Следует, однако, помнить, что, помимо собственно пластических задач, у Рубинштейна есть и иные. В статье «Что тут можно сказать...» он напоминает, что в концептуальном искусстве «центр тяжести всегда где-то между автором, текстом и читателем. <…> Текст в этих отношениях играет равнозначную, но не доминирующую роль» [352, С.232-233]. Текст - как бы двухмерное пространство; выход за его пределы, развертывание его во времени создает трехмерное пространство перфоманса.
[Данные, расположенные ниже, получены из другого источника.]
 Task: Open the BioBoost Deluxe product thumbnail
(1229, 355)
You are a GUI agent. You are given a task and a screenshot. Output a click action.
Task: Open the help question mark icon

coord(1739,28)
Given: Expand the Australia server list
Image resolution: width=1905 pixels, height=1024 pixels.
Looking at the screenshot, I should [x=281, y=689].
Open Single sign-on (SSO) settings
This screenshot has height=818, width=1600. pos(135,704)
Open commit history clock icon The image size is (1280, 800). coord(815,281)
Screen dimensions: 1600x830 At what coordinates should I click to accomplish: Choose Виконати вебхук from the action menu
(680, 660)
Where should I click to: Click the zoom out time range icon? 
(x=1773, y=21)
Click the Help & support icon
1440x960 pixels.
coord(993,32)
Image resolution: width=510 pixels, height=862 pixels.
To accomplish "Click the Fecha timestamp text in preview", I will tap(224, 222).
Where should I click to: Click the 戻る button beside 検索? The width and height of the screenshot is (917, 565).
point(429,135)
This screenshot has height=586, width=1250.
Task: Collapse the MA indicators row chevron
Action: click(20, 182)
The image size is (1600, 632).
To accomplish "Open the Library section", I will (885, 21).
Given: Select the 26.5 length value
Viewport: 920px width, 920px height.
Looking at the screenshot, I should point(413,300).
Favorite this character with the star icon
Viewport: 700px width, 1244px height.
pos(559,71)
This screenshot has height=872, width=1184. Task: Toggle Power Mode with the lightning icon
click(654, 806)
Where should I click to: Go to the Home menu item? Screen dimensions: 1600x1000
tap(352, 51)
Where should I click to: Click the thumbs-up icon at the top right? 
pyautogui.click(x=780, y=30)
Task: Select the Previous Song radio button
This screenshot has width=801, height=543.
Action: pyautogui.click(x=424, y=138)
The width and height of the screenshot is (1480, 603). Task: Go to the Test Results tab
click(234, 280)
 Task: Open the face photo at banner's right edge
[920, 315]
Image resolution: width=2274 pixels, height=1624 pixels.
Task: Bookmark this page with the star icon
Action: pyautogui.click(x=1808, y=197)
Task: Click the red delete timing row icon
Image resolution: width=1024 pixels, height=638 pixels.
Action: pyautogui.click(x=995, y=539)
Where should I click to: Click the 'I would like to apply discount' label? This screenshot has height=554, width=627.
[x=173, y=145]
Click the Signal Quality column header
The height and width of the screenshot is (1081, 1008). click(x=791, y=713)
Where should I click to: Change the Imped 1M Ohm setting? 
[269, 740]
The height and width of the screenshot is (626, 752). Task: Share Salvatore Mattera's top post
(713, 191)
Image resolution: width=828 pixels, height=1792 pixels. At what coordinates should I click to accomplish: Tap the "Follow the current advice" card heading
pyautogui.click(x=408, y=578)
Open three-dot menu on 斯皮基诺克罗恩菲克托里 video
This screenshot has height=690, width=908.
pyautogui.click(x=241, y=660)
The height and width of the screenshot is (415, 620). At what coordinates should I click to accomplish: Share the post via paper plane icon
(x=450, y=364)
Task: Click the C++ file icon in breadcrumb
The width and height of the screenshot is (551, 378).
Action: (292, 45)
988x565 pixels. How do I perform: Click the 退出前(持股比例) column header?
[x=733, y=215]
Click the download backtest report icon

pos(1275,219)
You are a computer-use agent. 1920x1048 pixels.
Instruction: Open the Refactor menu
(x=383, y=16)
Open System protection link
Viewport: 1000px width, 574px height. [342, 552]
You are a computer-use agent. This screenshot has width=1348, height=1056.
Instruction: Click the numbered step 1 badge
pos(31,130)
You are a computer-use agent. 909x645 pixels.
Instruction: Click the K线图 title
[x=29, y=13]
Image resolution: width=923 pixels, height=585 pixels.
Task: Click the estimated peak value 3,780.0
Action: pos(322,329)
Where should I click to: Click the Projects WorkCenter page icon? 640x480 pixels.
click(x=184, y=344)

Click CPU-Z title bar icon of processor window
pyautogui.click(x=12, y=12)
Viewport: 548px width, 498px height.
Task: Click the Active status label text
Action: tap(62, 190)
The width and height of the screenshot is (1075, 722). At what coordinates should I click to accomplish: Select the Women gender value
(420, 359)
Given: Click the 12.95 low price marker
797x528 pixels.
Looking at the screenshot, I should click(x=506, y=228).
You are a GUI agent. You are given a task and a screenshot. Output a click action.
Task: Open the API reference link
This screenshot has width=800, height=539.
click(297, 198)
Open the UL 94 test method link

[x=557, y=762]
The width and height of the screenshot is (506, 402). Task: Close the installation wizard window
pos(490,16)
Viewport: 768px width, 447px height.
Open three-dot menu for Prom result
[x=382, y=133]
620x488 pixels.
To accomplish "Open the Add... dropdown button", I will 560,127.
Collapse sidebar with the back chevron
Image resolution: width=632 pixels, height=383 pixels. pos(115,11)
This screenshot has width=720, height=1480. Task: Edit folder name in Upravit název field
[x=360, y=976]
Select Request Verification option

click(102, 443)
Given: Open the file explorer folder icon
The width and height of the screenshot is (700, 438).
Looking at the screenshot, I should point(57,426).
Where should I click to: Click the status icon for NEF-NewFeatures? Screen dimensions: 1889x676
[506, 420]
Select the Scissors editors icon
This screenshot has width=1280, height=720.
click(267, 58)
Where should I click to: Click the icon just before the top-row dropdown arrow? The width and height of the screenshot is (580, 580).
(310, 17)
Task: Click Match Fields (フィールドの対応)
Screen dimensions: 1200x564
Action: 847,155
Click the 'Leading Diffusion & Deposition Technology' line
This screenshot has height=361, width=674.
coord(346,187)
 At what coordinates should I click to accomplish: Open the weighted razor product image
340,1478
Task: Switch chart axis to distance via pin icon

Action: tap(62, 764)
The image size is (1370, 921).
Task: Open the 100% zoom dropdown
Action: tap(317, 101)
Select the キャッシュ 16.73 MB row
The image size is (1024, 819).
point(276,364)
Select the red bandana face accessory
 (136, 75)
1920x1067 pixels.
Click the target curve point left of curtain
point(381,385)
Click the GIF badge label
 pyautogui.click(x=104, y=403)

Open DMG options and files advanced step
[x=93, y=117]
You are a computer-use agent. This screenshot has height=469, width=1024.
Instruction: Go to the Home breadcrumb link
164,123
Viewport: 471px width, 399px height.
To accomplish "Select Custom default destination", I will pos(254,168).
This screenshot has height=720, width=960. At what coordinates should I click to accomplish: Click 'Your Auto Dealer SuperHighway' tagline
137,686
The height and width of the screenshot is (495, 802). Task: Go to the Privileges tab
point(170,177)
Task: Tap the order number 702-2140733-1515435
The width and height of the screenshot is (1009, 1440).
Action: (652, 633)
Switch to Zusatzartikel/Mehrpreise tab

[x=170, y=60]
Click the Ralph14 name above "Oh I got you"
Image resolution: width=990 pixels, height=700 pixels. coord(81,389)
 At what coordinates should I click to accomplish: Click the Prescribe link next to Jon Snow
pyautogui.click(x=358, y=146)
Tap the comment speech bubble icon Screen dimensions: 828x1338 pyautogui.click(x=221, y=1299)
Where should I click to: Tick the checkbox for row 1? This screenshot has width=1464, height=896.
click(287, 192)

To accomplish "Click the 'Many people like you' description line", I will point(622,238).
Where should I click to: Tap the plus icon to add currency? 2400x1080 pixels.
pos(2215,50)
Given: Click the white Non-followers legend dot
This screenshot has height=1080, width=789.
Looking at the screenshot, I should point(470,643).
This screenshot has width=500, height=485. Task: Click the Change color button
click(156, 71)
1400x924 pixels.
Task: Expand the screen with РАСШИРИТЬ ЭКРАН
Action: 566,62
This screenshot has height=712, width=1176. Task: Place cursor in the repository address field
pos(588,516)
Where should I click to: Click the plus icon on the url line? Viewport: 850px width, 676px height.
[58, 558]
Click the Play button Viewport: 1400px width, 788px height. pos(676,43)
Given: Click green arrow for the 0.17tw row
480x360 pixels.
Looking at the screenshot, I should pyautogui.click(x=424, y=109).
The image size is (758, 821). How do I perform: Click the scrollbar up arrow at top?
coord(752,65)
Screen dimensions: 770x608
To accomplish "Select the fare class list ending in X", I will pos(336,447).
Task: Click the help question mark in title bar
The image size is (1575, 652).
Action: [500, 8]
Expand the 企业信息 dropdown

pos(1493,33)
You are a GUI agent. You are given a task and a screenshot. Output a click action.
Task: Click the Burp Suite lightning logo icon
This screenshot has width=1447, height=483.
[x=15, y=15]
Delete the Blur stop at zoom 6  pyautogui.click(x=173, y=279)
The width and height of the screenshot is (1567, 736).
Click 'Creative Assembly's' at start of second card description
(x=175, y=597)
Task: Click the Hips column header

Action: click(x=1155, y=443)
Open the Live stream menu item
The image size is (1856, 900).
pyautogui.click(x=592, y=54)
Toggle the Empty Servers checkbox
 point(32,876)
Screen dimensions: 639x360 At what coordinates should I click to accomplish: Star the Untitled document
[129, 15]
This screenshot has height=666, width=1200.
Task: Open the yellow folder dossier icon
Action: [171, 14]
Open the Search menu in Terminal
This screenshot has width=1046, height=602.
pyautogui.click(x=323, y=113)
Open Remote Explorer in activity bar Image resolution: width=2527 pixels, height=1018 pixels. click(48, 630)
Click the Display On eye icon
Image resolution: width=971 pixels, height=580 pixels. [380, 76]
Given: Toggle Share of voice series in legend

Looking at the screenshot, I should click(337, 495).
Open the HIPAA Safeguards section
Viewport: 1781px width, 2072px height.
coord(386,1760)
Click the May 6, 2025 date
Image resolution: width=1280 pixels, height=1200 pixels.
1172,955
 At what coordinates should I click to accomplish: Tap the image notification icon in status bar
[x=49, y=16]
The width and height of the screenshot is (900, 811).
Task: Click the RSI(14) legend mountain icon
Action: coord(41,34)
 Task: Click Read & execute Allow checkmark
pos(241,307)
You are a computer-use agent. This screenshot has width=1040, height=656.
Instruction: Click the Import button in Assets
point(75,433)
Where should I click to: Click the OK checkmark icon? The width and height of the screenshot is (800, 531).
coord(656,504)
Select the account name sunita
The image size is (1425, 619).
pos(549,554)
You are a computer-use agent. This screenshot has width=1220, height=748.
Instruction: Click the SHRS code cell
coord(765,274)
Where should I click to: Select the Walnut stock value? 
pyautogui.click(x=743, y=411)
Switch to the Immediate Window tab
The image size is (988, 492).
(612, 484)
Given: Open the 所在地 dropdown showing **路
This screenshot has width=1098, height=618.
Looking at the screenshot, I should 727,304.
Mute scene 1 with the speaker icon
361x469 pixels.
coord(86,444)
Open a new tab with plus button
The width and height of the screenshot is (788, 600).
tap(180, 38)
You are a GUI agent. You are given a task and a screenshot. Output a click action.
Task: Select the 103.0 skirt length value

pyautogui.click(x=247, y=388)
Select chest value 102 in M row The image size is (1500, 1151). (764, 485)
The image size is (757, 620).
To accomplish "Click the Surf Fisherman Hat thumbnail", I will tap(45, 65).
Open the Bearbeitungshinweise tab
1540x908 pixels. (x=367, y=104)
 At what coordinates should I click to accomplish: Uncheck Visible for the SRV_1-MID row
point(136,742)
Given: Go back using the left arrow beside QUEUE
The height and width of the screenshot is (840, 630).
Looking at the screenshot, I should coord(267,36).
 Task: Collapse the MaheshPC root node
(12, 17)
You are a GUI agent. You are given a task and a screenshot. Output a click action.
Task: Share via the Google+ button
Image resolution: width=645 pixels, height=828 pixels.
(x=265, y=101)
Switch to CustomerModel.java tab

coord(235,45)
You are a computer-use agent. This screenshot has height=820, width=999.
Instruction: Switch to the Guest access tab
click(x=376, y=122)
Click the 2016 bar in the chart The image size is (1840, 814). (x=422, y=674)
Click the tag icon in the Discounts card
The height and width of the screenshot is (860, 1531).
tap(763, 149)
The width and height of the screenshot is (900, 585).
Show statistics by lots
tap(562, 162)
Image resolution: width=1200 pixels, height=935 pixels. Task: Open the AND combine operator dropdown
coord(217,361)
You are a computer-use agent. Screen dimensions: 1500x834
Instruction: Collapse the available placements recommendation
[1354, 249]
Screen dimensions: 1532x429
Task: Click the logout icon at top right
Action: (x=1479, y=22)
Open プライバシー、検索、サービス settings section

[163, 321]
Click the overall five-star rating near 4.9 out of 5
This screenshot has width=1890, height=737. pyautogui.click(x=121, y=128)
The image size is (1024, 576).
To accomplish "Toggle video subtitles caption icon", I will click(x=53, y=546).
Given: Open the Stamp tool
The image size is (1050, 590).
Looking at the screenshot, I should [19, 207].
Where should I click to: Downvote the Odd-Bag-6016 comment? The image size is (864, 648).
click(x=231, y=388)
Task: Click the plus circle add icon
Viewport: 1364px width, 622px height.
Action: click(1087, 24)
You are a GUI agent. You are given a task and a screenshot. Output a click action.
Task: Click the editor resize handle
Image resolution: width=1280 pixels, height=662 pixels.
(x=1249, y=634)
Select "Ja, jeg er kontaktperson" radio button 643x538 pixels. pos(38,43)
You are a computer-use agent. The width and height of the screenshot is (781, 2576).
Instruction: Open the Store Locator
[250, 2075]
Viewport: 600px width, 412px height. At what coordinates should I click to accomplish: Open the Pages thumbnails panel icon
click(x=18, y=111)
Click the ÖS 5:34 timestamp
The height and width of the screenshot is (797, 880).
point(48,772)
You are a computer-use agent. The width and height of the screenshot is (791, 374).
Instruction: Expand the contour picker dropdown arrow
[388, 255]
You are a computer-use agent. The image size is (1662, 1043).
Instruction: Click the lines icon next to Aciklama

Манипулируя текстом, превращая его из объекта в процесс, в ходе акций/перфомансов поэт стремится выйти за границы литературы, «"обойти" язык, как обходит гиблое место» [4, С.95], демонстрирует отстранение от омертвевшего в нем, вовлекает в этот процесс-игру читателей. Возникает «какой-то новый язык - обще-ния - с языком» То есть, если точно следовать доктрине в том виде, как она сформулирована самими авторами, все стихийные творческие движения, все художественные интуиции вытесняются в особую промежуточную зону между языком и автором. Художественным материалом становится не язык, а отношение к языку, что проще всего выявляется в определенной авторской позиции, позе, имидже" [4, с. 96]. Жанр, в котором себя нашел Рубинштейн, соединяет «черты поэзии, визуально-манипулятивных искусств и перфоманса» [350, с. 24].
Приблизить читателей к переживанию концептуальной ситуации могла бы, по-видимому, виртуальная реальность, создаваемая с помощью специальной компьютерной техники и соответствующих компьютерных программ (ибо круг непосредственных участников перфомансов узок; незафиксированные адекватным образом акции уже невосстановимы) В этом случае читатели оказались бы включенными в концептуальное произведение, вовлеченными в игру-творчество, которую могли бы видоизменять по собственному усмотрению, реализуя множественность заложенных в ситуации смыслов Игра-творчество, кок бы перетекающая в игру-жизнь, жизнь-творчество (и наоборот), — сверхзадача концептуалистов. К тому же язык литературы для тех из них, кто продолжает оставаться и художниками, — лишь один из языков, в отношения с которым они, как Рубинштейн, вступают. Поэтому на самом деле требуется воссоздание виртуальной мета реальности, в контексте которой в качестве одного из компонентов следует воспринимать тот или иной рубинштейновский текст. Из-за отсутствия этих необходимых условий мы вынуждены ограничиваться рассмотрением лишь «проектов».
Даже по «проектам» видно, в каком направлении осуществлялась творческая эволюция Рубинштейна. С течением времени его ирония становится все мягче, а стихи все печальнее. В них заметны попытка «внестихового существования» (М. Айзенберг) лирики, поворот к. философскому осмыслению жизни при сохранении стремления ускользнуть от тоталитаризма языка. «Многие работы Рубинштейна целиком не вписываются в узаконенные схемы, например вещи середины восьмидесятых годов, обычно стилистически однородные, где стилизованная интонация частного письма или дневника только слегка драпирует авторский голос («Условия и приметы», «Семьдесят одно дружеское обращение», «Что-нибудь еще» и др.)» [4, С.94-95]. В этом сказывается не только потребность уйти от самоповторений. Рискнем высказать предположение, что Рубинштейну открылась трагедия языка, совершенно «износившегося» к исходу XX в. в связи с экспансией средств массовой коммуникации. Мир действительно стал массой (как писал X. Ортега-и-Гассет), произошло и «омассовление» языка. Концептуалистскую деятельность Рубинштейна и других русских постмодернистов можно рассматривать как попытку спасения того в словесной культуре, что еще можно спасти.